Bank lending to SMEs is caught in a loop which needs to be broken if economic recovery is to return to the UK, warns Johnathan Dudley, Midlands Managing Partner of national audit, tax and advisory firm, Crowe Clark Whitehill.
He said the real funding gap which is holding the country back is in the £500,000 to £2 million bracket.
In addition, Mr Dudley said that cutting interest rates does not stimulate growth as businesses in the SME sector invariably have to pay a premium to borrow in any event.
“Businesses with a decent business plan should not be sensitive to a one per cent interest rate movement in either direction. The real issue is that banks are simply not lending to SMEs unless the directors are prepared to sign onerous personal guarantees often backed by their own homes,” he said.
“There is often the timescale issue as well, with proposals taking months to be considered by credit committees, whereas in the past they would have been negotiated with the local manager and authorised by the area office.”
He said that other funding sources such as private equity tended not to kick in at a level below £10 million.
“Take for example a company with a turnover of £5 million and a good track record seeking to borrow £500,000. This size of deal is not really appealing to private equity houses or venture capitalists.
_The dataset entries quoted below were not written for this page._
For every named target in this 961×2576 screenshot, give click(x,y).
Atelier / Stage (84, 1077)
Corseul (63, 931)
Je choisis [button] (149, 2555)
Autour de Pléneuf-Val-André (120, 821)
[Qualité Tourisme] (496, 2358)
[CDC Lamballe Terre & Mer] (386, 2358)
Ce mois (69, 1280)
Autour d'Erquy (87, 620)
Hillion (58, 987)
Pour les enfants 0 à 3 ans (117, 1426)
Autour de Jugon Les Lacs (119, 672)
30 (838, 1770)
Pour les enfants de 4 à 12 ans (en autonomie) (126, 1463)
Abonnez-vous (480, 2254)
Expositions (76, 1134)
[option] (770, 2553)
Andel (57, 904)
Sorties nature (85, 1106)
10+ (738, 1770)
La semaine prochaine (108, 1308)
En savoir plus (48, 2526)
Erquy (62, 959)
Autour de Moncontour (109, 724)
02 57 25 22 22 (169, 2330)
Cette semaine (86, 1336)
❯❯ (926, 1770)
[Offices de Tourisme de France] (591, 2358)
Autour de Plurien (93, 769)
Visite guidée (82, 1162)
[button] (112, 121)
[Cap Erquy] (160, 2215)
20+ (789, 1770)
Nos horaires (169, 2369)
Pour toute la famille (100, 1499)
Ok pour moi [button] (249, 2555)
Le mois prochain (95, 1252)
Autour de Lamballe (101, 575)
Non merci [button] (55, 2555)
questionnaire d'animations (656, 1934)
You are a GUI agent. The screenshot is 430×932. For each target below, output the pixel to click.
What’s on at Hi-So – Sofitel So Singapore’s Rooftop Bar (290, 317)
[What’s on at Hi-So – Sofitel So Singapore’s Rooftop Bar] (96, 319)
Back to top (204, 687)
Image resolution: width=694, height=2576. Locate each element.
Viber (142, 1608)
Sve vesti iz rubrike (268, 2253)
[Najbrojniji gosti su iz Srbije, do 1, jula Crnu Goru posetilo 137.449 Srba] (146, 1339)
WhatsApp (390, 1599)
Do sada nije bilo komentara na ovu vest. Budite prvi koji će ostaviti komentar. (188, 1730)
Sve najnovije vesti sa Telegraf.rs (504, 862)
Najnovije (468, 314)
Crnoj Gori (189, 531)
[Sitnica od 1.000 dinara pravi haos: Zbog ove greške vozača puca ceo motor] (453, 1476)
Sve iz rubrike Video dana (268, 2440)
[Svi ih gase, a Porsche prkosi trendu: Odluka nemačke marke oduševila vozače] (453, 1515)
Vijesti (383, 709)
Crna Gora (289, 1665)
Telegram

“Similarly, it is in territory where the banks are reluctant to lend, as they are now seeking heavy duty collateral as security.
“On the one hand, the banking hierarchy are no longer prepared to take what they see as a ‘gamble’ with SMEs. On the other hand, small business owners do not see why they should be required to pledge their homes for a £100,000 loan, when if they were directors of a large company asking for £100 million, they would not be required to make any such commitment.
He added that some banks sometimes pay lip service to Government initiatives such as Funding for Lending, the National Loan Guarantee Scheme and the Enterprise Finance Guarantee, but in reality they have not been keen to take up these options because of poor repayment records in the past.
“I suspect the banks feel that what they perceive as a lack of commitment on the part of the client, is more likely to raise the spectre of default on a loan – although they would not advertise the fact,” he said.
“The economy is clearly stagnant and if, as some commentators have speculated, this is the new ‘normal’ then clearly we have to do something to break out of the loop and get SMEs, the engine room of the UK economy, back on the path to growth.”
“Capital funding is available. Working capital to use those capital assets is much harder to get. Without it, the SMEs cannot grow. This is a situation which cannot continue if the UK economy is to return to growth, as this is exactly the kind of funding that buys the equipment which stimulates growth at the sharp end,” he said.
Mr Dudley was recently reappointed as Chairman of the Alliance for the Black Country, and Vice Chairman of the Black Country LEP, Access to Finance Group.